Exercise prompt
Can you retype the items between the line holding "Task: Go to" and the line holding "Action: point(53,878)", inclusive, and nothing else?

Data in this exercise
# # #

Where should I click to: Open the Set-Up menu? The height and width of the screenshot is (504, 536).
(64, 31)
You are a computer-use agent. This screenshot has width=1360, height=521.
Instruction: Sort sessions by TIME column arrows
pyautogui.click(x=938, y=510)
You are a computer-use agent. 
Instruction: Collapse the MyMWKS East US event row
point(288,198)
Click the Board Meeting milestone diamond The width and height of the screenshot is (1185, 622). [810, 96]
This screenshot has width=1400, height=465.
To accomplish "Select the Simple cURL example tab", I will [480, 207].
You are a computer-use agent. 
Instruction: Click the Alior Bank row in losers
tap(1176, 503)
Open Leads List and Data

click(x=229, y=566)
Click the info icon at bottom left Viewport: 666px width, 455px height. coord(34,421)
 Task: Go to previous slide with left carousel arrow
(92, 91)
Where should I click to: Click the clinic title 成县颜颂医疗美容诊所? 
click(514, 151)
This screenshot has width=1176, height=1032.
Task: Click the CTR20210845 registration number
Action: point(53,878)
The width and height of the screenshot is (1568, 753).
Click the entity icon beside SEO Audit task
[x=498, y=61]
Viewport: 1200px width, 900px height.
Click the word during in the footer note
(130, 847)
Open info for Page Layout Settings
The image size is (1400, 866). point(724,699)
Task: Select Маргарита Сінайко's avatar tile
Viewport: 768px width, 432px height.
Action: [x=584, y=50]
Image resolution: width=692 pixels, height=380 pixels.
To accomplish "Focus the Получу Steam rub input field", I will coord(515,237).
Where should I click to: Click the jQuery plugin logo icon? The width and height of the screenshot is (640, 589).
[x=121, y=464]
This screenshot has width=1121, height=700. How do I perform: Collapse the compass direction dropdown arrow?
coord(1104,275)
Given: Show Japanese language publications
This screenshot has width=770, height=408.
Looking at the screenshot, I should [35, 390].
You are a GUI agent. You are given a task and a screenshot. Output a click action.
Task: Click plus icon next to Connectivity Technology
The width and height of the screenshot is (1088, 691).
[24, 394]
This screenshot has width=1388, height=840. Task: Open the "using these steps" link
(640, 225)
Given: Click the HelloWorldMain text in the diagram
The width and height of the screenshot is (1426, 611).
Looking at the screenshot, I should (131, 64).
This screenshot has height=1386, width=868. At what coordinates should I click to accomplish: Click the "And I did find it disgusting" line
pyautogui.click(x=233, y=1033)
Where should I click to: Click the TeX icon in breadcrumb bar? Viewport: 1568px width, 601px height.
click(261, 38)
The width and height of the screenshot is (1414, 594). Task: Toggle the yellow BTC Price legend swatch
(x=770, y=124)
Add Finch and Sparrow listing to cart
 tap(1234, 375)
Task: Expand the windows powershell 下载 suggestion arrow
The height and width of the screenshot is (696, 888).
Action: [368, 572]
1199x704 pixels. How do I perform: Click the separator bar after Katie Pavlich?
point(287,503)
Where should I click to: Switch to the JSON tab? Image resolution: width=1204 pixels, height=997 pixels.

# # #

Full response
 Task: Go to previous slide with left carousel arrow
(92, 91)
Where should I click to: Click the clinic title 成县颜颂医疗美容诊所? 
click(514, 151)
This screenshot has width=1176, height=1032.
Task: Click the CTR20210845 registration number
Action: point(53,878)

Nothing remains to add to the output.